Weltbild Verlag, Augsburg
ISBN: 3-8043-3063-0
144 Seiten
 


Vorab

Eine neue Sammlung von Denksportaufgaben! Eine Mischung aus klassischen Speisen und jungem Gemüse, die dadurch zusammengehalten wird, daß es sich um mathematische Denksportaufgaben handelt.

Keine Angst! Das bedeutet weder, daß Sie Mathematik können müssen, um die Aufgaben zu lösen, noch daß Sie durch das Lösen der Aufgaben Mathematik lernen. Was heißt dann "mathematische Denksportaufgaben"? Zum Teil handelt sich’s um besonders raffinierte Aufgaben, zum Teil um Aufgaben, bei denen der Lösung eine allgemeine mathematische Methode zugrunde liegt.

Die Autoren von Denksportaufgaben beschwören ihre Leser häufig: Schauen Sie die Lösungen nicht nach! Probieren Sie selbst! Erst wenn Sie kurz vor dem Verzweifeln sind, dürfen Sie meine Hinweise lesen.

Ich gestehe: Ich schlage Lösungen immer nach.

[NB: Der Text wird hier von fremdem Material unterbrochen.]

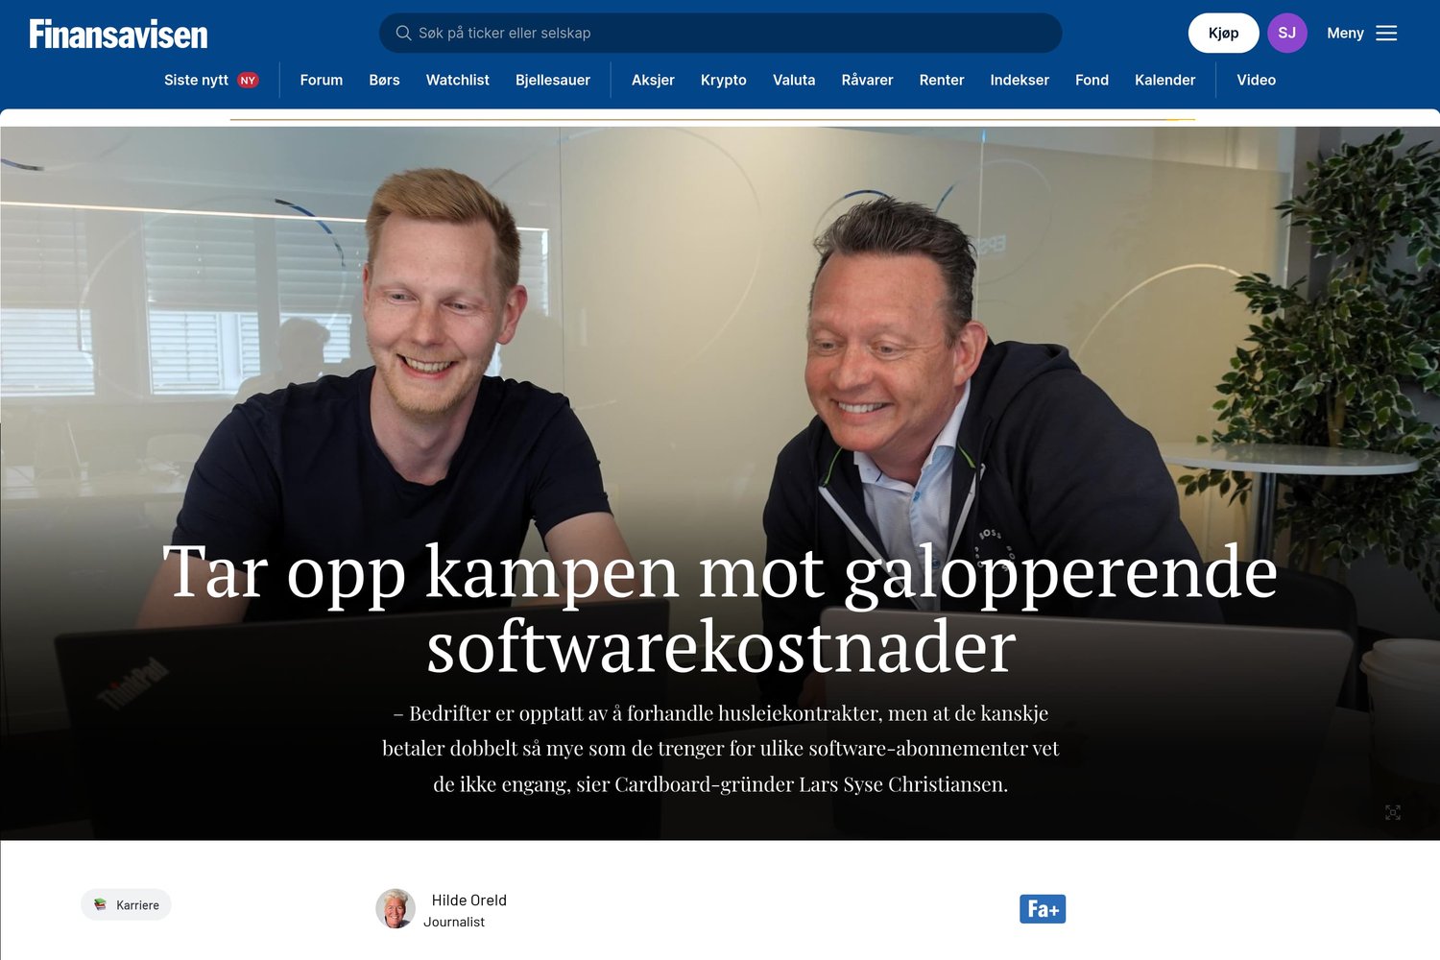Open the hamburger Meny icon

point(1386,33)
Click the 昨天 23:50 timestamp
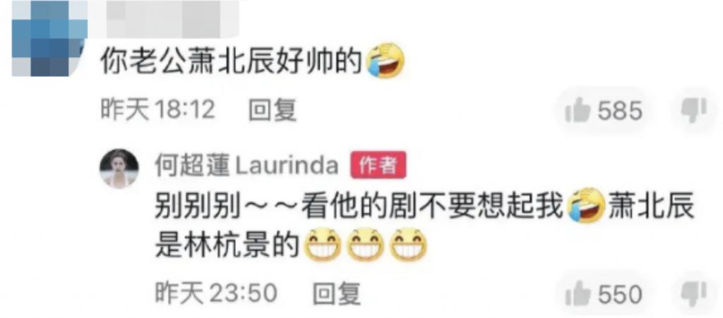Image resolution: width=723 pixels, height=318 pixels. point(216,293)
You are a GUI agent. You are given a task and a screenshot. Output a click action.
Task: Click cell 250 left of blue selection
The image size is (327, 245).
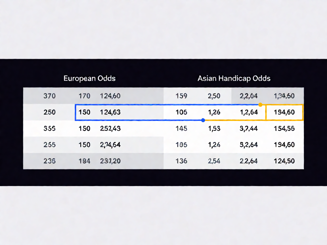[49, 112]
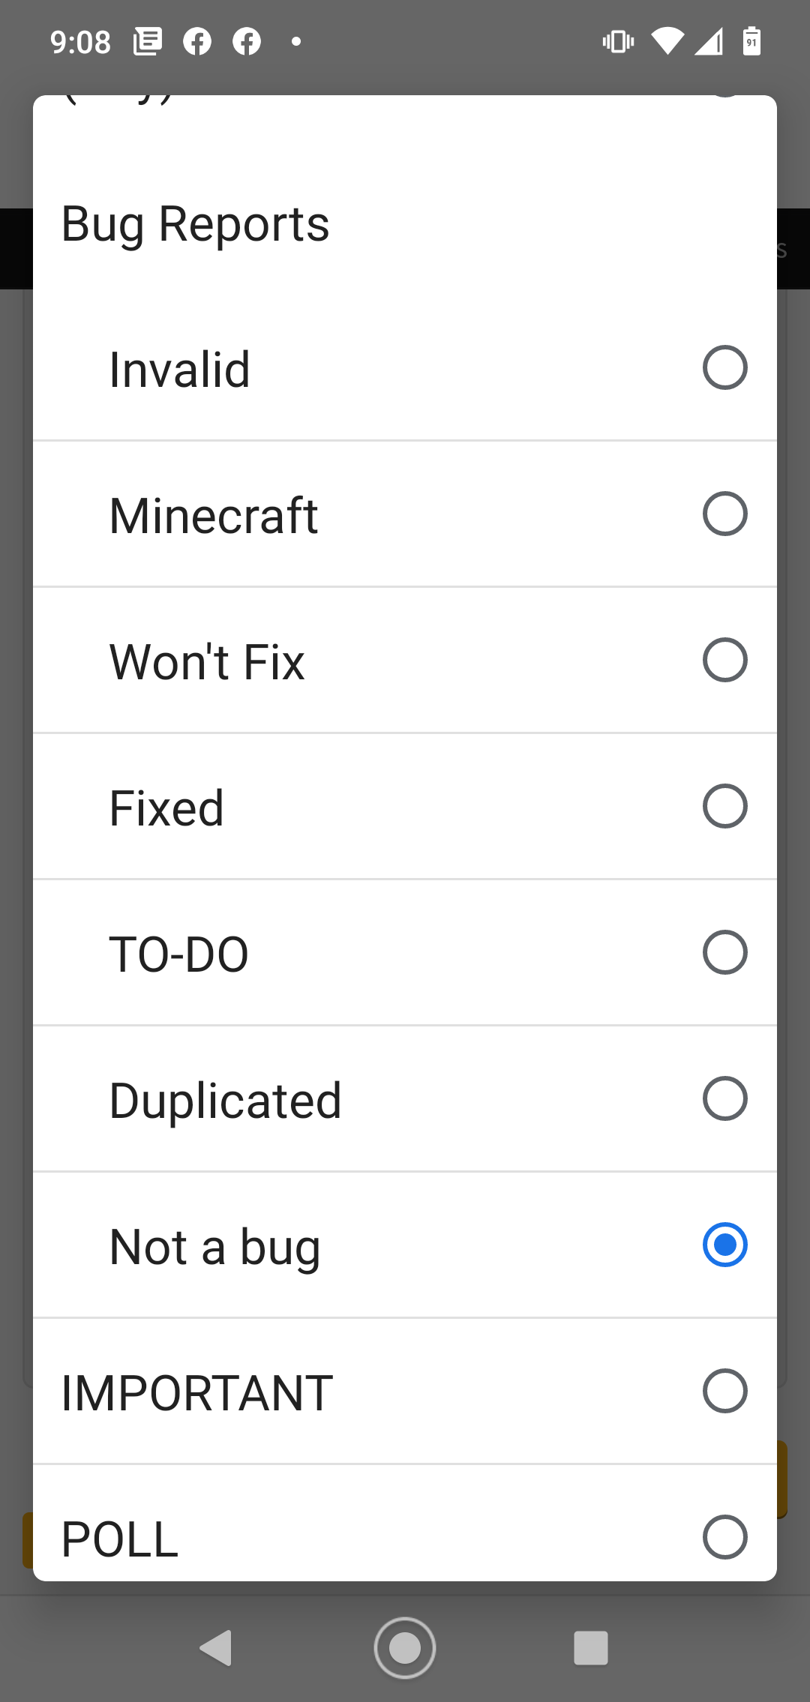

Und ich tue das auch ohne schlechtes Gewissen. Denn der Reiz einer Denksportaufgabe besteht nicht nur darin, die Lösung rauszukriegen, sondern auch darin, die Lösung zu genießen. Bei mathematisch orientierten Aufgaben ist die Lösung das Schönste. Es ist nicht wie bei einem Kreuzworträtsel (man muß es einfach machen), sondern der Genuß liegt in dem teuflischen Trick, dem genialen Gedanken, der raffinierten Methode, die die Lösung schlagartig klar macht.

Deshalb: Schauen Sie nach! Die Lösungen sind der wichtigste (und umfangreichste) teil des Buches. Die Lösungshinweise sind übrigens oft so formuliert, daß Ihnen nicht alles abgenommen wird. Ich will Sie nur auf den rechten Weg führen. Außerdem gibt’s dabei manchmal noch neue Aufgaben.

Mein Ziel ist es nicht, Sie vor unlösbare Probleme zu stellen. Deshalb bauen die Aufgaben aufeinander auf. Zuerst kommen leichte Aufgaben; wenn Sie diese bewältigt haben, können Sie sich auch an die echten Probleme wagen.

Eine Kostprobe:

100 Bonbons

Christoph und Maria haben jeweils eine Tüte mit 100 Bonbons erhalten, Christoph 100 blaue und Maria 100 rote Bonbons.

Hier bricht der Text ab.